§ What you should do: Below are some records; print every one of them exactly.

§ Stored data entries:

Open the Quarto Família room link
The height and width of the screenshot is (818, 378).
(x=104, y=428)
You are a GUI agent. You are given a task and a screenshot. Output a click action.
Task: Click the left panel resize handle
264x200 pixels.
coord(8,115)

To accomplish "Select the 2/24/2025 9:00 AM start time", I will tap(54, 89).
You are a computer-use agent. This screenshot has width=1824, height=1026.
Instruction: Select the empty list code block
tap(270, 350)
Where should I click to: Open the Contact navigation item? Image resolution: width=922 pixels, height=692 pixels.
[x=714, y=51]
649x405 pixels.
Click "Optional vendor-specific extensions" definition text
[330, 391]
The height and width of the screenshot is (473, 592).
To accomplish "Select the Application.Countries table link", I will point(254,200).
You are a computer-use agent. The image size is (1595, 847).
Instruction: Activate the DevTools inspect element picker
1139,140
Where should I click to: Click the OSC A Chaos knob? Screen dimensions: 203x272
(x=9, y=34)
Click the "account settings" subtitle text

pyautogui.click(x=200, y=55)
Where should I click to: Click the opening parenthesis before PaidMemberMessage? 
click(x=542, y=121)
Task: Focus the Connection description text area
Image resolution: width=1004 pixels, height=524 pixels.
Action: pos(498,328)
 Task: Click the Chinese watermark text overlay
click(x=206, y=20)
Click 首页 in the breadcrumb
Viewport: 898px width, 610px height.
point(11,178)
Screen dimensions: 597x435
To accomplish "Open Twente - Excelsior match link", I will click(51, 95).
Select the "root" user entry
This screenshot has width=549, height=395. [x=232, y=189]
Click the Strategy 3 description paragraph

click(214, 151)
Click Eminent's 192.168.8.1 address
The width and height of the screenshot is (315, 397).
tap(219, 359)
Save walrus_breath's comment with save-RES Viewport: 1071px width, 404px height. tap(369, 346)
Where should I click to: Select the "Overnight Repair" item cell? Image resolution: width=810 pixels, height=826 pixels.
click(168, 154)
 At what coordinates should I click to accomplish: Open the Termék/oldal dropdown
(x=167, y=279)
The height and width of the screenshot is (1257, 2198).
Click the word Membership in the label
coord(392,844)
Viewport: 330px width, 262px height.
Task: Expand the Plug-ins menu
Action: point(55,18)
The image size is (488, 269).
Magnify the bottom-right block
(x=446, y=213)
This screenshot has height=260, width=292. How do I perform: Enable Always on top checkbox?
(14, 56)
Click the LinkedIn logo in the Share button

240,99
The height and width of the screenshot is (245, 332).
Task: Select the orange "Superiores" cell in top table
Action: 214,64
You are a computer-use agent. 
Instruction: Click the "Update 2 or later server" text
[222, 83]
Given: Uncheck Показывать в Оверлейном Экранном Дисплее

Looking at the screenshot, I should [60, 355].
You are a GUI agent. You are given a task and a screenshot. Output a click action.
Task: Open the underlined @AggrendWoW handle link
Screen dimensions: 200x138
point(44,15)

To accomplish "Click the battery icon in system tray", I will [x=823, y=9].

§ Written response:
Open the Quarto Família room link
The height and width of the screenshot is (818, 378).
(x=104, y=428)
You are a GUI agent. You are given a task and a screenshot. Output a click action.
Task: Click the left panel resize handle
264x200 pixels.
coord(8,115)

To accomplish "Select the 2/24/2025 9:00 AM start time", I will tap(54, 89).
You are a computer-use agent. This screenshot has width=1824, height=1026.
Instruction: Select the empty list code block
tap(270, 350)
Where should I click to: Open the Contact navigation item? Image resolution: width=922 pixels, height=692 pixels.
[x=714, y=51]
649x405 pixels.
Click "Optional vendor-specific extensions" definition text
[330, 391]
The height and width of the screenshot is (473, 592).
To accomplish "Select the Application.Countries table link", I will point(254,200).
You are a computer-use agent. The image size is (1595, 847).
Instruction: Activate the DevTools inspect element picker
1139,140
Where should I click to: Click the OSC A Chaos knob? Screen dimensions: 203x272
(x=9, y=34)
Click the "account settings" subtitle text

pyautogui.click(x=200, y=55)
Where should I click to: Click the opening parenthesis before PaidMemberMessage? 
click(x=542, y=121)
Task: Focus the Connection description text area
Image resolution: width=1004 pixels, height=524 pixels.
Action: pos(498,328)
 Task: Click the Chinese watermark text overlay
click(x=206, y=20)
Click 首页 in the breadcrumb
Viewport: 898px width, 610px height.
point(11,178)
Screen dimensions: 597x435
To accomplish "Open Twente - Excelsior match link", I will click(51, 95).
Select the "root" user entry
This screenshot has width=549, height=395. [x=232, y=189]
Click the Strategy 3 description paragraph

click(214, 151)
Click Eminent's 192.168.8.1 address
The width and height of the screenshot is (315, 397).
tap(219, 359)
Save walrus_breath's comment with save-RES Viewport: 1071px width, 404px height. tap(369, 346)
Where should I click to: Select the "Overnight Repair" item cell? Image resolution: width=810 pixels, height=826 pixels.
click(168, 154)
 At what coordinates should I click to accomplish: Open the Termék/oldal dropdown
(x=167, y=279)
The height and width of the screenshot is (1257, 2198).
Click the word Membership in the label
coord(392,844)
Viewport: 330px width, 262px height.
Task: Expand the Plug-ins menu
Action: point(55,18)
The image size is (488, 269).
Magnify the bottom-right block
(x=446, y=213)
This screenshot has height=260, width=292. How do I perform: Enable Always on top checkbox?
(14, 56)
Click the LinkedIn logo in the Share button

240,99
The height and width of the screenshot is (245, 332).
Task: Select the orange "Superiores" cell in top table
Action: 214,64
You are a computer-use agent. 
Instruction: Click the "Update 2 or later server" text
[222, 83]
Given: Uncheck Показывать в Оверлейном Экранном Дисплее

Looking at the screenshot, I should [60, 355].
You are a GUI agent. You are given a task and a screenshot. Output a click action.
Task: Open the underlined @AggrendWoW handle link
Screen dimensions: 200x138
point(44,15)

To accomplish "Click the battery icon in system tray", I will [x=823, y=9].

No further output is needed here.